[BEGIN Records for this task]

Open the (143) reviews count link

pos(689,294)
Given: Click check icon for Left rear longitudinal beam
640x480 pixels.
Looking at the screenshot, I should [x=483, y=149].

[END Records for this task]

Extract every line of the records above verbatim, preserving their original order.

Open the (143) reviews count link

pos(689,294)
Given: Click check icon for Left rear longitudinal beam
640x480 pixels.
Looking at the screenshot, I should [x=483, y=149].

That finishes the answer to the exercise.